Utah lawmakers plan to curb the state’s payday lending industry with a pair of bills that would cap how many of the predatory loans a person could carry at once and create a public database to track the lenders’ activities.
The two laws approach the state’s payday lending problem from both the consumer side and the corporate side. The law aimed at borrowers restricts anyone from having more than two payday loans outstanding at any time and sets caps on both the number (10 per year) and the volume (no more than 25 percent of the borrower’s monthly income at any given time) of the loans that a resident can take out. The law aimed at businesses would set up a database to track all outstanding payday loans in the state — something that Alabama lawmakers have tried, only to have lenders in their state sue to keep their business practices in the shadows.
About 12 million people take out short-term payday loans with astronomical interest rates each year nationwide. The loans suck more than $3 billion per year out of the poorest, most vulnerable communities in America thanks to interest rates that average 339 percent annually. The problem is even worse in Utah. Payday loan interest rates average 473 percent in the state, according to a November report.
The two measures are in the final drafting stages, according to state Rep. Larry Wiley (D). The legislation is modeled on a pair of 2012 bills that led payday lenders to donate heavily, secretly, and illegally to the author’s opponent. State Rep. Brad Daw (R) was the driving force behind the payday lending crackdown two years ago, and the industry gave excessive campaign contributions to a man named John Swallow, who recently resigned as Attorney General of Utah after an investigation revealed the network of shell companies he used to prop up a pay-to-play system of favors for his campaign donors.
Swallow’s resignation is no guarantee that the renewed crackdown effort will succeed, of course, and payday lenders have a long and broad track record of defeating or weakening similar efforts around the country.

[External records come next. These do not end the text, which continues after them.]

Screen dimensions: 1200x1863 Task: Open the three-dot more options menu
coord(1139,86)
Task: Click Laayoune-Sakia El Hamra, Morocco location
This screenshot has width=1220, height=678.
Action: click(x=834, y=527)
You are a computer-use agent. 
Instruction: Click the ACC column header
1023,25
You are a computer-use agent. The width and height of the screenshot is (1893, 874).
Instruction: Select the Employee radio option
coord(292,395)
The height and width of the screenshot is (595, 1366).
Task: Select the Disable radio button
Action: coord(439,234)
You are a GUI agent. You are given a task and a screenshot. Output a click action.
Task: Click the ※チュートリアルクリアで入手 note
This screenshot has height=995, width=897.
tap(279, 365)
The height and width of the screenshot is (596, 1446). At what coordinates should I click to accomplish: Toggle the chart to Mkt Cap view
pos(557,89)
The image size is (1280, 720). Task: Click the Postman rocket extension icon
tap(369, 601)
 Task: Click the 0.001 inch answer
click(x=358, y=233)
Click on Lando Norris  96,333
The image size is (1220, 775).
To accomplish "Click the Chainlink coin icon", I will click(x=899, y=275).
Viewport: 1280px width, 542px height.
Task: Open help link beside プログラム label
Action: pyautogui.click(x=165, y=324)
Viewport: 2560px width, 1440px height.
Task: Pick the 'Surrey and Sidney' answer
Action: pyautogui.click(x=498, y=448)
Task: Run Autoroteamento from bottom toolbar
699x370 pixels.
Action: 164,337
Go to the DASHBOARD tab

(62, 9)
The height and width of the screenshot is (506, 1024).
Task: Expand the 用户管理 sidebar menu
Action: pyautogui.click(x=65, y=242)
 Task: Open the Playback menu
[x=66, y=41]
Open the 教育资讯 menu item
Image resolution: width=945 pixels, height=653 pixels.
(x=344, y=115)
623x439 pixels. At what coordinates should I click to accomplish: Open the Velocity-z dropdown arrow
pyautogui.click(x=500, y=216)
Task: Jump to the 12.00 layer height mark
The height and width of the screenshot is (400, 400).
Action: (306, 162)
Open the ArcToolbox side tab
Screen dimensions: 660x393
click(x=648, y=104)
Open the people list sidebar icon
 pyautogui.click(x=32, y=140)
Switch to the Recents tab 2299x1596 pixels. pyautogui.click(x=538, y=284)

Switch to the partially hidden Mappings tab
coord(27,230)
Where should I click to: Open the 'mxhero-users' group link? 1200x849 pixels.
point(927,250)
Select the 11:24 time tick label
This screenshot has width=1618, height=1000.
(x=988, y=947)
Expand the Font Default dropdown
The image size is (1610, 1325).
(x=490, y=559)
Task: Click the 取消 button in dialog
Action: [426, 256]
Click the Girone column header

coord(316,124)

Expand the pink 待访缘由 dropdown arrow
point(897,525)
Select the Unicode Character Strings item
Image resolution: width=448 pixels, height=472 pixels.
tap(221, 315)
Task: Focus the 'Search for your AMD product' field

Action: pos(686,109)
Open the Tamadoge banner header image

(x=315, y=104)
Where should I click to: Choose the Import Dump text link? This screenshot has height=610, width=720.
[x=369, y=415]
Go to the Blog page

The industry spends much of the billions it makes each year on political contributions and reaps the benefits of those donations at key moments in the legislative process at both the state and national level. Alabama’s attempt to shed light on payday loans was squashed by lawmakers friendly to the industry, though none of the illegality and corruption uncovered in Utah has been proven. Members of Congress work to advance industry-friendly legislation at the federal level as well. In addition to contributions from the payday lenders themselves, legislators receive encouragement and pressure from gigantic banks that are behind billions of dollars in payday loans each year. The campaign money and the industry’s slipperiness have helped it to either prevent or evade many state-level crackdowns in recent years.
The Consumer Financial Protection Bureau is attempting to change that. The agency has had payday lenders on its list of targets since its inception, and it recently won a multi-million-dollar settlement against a company that had abused more than 14,000 different borrowers in Ohio.